À son arrivée à l’AIB, M. Bogdanov a déclaré que « la situation dans la région est compliquée », soulignant que les avis qu’il recueillera auprès des leaders libanais seront pris en considération.
« Nous allons évoquer avec le chef de l’État, Michel Sleiman, les relations bilatérales dans leur ensemble », a déclaré le diplomate, précisant que la visite de M. Sleiman en Russie en janvier dernier a « relancé les relations bilatérales ».
Un sommet à Beyrouth sur les réfugiés ?
M. Bogdanov s’est ensuite rendu chez le chef suprême des Kataëb l’ancien chef de l’État, Amine Gemayel, en compagnie de l’ambassadeur russe, Alexander Zasypkin. À l’issue de la rencontre, il a réaffirmé le principe « de non-ingérence » dans les affaires libanaises internes, appelant les Libanais « au dialogue et à la recherche de solutions tous ensemble ».
Évoquant l’idée d’un sommet international pour examiner le dossier des réfugiés syriens, il a rappelé que la Russie avait proposé qu’il se tienne à Moscou. « Aujourd’hui, M. Gemayel a avancé l’idée de la tenue du sommet à Beyrouth. Nous sommes prêts pour notre part de coordonner les efforts en ce sens », a-t-il dit.

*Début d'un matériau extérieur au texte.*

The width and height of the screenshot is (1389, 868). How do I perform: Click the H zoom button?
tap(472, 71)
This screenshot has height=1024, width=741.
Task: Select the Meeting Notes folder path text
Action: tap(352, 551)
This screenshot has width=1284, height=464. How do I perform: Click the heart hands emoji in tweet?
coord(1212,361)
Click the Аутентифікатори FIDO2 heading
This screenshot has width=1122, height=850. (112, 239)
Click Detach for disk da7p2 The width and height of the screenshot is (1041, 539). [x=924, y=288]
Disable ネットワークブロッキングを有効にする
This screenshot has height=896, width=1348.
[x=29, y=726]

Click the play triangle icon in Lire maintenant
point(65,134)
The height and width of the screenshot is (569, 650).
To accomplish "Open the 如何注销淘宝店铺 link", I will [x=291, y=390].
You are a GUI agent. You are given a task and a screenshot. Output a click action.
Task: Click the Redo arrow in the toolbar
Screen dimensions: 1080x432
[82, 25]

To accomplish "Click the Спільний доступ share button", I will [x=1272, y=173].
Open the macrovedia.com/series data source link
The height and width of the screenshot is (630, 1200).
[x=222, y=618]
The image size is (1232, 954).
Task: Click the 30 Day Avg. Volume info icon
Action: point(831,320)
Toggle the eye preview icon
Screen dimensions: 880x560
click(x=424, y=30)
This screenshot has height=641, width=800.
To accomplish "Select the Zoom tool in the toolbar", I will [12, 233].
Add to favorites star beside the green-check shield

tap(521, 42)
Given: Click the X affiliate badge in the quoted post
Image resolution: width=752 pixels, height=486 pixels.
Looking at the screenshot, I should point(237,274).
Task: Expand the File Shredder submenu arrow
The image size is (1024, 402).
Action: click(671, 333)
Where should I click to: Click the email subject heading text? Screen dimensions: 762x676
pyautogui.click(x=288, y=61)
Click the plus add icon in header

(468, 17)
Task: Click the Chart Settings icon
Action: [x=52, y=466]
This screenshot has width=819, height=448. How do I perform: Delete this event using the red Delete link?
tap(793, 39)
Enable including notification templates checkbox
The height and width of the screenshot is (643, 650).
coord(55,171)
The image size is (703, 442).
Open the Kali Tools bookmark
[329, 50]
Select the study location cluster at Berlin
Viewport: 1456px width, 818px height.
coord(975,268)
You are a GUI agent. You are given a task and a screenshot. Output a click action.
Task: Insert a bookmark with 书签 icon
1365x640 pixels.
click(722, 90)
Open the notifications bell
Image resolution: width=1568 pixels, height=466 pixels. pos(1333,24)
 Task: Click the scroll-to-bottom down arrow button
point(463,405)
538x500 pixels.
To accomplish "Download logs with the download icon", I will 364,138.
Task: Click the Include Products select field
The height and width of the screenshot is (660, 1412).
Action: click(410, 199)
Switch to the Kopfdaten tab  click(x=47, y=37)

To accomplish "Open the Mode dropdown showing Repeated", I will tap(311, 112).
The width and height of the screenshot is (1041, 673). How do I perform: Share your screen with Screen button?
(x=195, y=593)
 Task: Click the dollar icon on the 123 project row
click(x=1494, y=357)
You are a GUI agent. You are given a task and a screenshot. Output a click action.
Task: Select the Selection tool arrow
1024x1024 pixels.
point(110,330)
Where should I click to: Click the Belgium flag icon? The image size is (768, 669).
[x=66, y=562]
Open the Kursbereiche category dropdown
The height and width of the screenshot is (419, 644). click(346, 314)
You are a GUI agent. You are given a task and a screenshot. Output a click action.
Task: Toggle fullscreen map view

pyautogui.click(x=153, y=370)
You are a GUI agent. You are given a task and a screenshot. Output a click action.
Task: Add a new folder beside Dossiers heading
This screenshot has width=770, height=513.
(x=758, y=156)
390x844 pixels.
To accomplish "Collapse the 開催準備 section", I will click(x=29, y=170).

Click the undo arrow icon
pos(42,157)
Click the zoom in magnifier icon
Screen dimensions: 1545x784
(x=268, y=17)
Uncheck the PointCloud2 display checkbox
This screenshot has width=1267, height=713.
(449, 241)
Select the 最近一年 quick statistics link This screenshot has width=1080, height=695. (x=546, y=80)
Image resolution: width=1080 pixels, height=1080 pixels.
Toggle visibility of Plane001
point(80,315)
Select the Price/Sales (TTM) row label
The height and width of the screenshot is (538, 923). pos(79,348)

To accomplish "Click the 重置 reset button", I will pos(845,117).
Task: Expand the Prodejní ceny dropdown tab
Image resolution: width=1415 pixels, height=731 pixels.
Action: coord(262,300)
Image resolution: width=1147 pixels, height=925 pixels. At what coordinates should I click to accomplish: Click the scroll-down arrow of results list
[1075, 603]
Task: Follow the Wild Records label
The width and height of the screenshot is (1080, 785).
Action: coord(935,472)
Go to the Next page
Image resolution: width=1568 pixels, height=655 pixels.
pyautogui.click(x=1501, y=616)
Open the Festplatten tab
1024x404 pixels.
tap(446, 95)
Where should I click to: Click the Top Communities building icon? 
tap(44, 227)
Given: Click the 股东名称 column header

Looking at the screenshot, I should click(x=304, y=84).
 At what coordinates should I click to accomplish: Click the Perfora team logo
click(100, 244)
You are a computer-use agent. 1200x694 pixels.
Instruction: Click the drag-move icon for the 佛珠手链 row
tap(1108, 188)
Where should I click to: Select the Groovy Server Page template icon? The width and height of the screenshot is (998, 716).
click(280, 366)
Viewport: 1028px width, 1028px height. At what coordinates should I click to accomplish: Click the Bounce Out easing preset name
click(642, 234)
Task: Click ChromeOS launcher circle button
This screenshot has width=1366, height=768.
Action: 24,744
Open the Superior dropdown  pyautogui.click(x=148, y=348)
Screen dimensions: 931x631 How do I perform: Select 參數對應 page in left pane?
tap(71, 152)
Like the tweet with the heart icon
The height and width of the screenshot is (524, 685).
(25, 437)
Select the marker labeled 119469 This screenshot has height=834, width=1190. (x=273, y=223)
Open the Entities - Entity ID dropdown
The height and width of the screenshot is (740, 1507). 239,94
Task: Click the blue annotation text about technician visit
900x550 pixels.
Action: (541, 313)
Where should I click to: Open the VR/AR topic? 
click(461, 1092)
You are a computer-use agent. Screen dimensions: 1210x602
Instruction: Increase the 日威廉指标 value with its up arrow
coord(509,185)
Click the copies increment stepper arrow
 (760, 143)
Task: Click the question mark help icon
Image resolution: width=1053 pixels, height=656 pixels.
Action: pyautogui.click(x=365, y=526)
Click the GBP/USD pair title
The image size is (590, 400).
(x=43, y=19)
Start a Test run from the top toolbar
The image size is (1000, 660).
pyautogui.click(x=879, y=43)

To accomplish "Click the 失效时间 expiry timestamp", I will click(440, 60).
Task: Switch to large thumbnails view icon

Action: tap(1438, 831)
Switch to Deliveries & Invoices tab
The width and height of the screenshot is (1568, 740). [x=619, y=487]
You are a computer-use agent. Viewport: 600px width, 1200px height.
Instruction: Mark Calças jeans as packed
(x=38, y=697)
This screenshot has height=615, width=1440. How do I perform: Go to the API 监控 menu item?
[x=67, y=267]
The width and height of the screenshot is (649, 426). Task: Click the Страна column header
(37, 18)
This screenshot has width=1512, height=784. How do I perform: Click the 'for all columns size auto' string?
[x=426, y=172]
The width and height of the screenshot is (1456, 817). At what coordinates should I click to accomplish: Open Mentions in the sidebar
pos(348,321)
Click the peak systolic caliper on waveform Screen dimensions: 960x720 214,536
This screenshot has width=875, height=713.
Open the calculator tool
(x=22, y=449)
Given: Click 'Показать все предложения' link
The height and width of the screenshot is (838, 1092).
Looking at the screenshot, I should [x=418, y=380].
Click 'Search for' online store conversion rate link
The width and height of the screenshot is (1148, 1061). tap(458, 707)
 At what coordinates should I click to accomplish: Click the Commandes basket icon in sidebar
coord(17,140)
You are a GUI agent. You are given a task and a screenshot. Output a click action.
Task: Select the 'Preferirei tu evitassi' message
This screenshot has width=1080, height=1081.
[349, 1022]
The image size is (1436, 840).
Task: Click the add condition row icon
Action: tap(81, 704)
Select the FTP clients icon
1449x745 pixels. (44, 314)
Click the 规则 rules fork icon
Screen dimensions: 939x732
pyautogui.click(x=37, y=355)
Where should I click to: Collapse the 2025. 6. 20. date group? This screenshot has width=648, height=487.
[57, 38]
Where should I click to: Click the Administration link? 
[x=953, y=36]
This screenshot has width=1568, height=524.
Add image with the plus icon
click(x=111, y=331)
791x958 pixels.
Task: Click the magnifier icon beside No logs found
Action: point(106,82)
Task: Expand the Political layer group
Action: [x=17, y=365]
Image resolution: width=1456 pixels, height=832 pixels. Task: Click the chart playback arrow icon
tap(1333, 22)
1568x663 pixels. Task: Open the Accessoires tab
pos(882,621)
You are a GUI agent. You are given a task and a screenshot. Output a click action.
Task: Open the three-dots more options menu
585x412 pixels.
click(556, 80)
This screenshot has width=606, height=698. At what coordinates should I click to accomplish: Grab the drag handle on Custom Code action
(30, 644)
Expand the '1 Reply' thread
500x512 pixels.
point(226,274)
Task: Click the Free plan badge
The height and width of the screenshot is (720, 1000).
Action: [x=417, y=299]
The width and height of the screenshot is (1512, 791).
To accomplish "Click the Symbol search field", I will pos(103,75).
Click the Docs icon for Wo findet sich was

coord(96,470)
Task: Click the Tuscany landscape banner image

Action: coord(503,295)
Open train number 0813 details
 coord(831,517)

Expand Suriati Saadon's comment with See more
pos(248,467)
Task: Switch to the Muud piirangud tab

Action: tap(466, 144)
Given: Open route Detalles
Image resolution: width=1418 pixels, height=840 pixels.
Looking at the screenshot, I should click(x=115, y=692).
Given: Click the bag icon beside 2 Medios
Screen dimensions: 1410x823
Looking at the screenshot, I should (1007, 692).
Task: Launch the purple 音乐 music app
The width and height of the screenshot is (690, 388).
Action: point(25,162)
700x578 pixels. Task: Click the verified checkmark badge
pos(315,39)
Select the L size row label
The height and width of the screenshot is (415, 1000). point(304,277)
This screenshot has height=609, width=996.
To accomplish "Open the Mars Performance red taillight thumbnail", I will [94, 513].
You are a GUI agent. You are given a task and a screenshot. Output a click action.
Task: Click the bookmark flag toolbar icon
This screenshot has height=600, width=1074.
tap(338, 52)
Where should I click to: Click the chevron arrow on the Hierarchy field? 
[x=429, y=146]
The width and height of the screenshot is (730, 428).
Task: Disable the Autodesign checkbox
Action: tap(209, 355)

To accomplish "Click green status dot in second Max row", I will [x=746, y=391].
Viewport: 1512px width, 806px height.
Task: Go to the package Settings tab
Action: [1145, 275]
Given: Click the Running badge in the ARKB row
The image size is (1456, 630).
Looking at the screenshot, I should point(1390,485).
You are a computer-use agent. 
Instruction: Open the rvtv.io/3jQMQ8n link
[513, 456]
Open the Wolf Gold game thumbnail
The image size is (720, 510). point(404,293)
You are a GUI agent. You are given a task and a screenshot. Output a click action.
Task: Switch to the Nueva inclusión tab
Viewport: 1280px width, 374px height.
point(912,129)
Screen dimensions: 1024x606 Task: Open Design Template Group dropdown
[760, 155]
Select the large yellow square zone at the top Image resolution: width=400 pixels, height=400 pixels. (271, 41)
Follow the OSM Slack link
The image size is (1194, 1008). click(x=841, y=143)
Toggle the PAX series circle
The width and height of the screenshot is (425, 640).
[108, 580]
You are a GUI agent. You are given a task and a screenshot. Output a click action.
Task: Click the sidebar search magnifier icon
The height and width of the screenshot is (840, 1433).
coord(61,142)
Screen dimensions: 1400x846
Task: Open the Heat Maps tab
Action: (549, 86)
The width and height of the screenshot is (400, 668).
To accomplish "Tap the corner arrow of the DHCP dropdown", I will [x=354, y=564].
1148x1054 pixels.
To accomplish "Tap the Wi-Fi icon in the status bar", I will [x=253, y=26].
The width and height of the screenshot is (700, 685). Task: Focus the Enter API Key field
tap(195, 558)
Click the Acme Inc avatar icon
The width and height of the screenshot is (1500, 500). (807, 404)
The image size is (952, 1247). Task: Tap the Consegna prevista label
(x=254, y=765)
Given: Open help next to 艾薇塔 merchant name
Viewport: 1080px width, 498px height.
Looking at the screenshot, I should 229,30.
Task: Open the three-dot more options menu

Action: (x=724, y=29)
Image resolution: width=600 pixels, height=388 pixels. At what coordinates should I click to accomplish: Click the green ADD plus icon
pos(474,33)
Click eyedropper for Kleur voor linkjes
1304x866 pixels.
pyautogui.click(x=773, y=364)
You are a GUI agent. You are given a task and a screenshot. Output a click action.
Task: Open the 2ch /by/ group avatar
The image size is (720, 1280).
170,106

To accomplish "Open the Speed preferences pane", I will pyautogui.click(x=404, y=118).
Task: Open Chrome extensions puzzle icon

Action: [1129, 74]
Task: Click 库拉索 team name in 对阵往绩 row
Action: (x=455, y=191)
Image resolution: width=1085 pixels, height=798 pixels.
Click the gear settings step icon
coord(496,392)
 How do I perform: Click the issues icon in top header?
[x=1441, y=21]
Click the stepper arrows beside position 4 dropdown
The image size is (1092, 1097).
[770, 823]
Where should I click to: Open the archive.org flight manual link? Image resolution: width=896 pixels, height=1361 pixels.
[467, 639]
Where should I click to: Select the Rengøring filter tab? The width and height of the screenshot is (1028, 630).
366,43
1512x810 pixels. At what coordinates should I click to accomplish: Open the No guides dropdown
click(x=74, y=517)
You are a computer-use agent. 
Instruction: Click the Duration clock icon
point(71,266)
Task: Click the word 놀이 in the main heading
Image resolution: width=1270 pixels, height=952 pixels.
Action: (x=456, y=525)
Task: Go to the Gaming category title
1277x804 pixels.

En réponse à une question, le responsable russe a souligné qu’il n’y a « pas de rencontre prévue avec le secrétaire général du Hezbollah, Hassan Nasrallah ». « Toutefois, a-t-il indiqué, je compte me réunir avec les représentants de toutes les formations politiques. »
Le ministre russe, qui s’est ensuite entretenu avec des organisations grecques-orthodoxes à l’hôtel Phoenicia, a parlé de « grand crime » pour qualifier le rapt des deux évêques de la communauté en Syrie, soulignant que « tout le monde en Russie s’inquiète » des suites de cet événement. « Nous déployons les efforts nécessaires pour parvenir à la libération des deux otages et tenter de résoudre la crise syrienne en général », a conclu M. Bogdanov.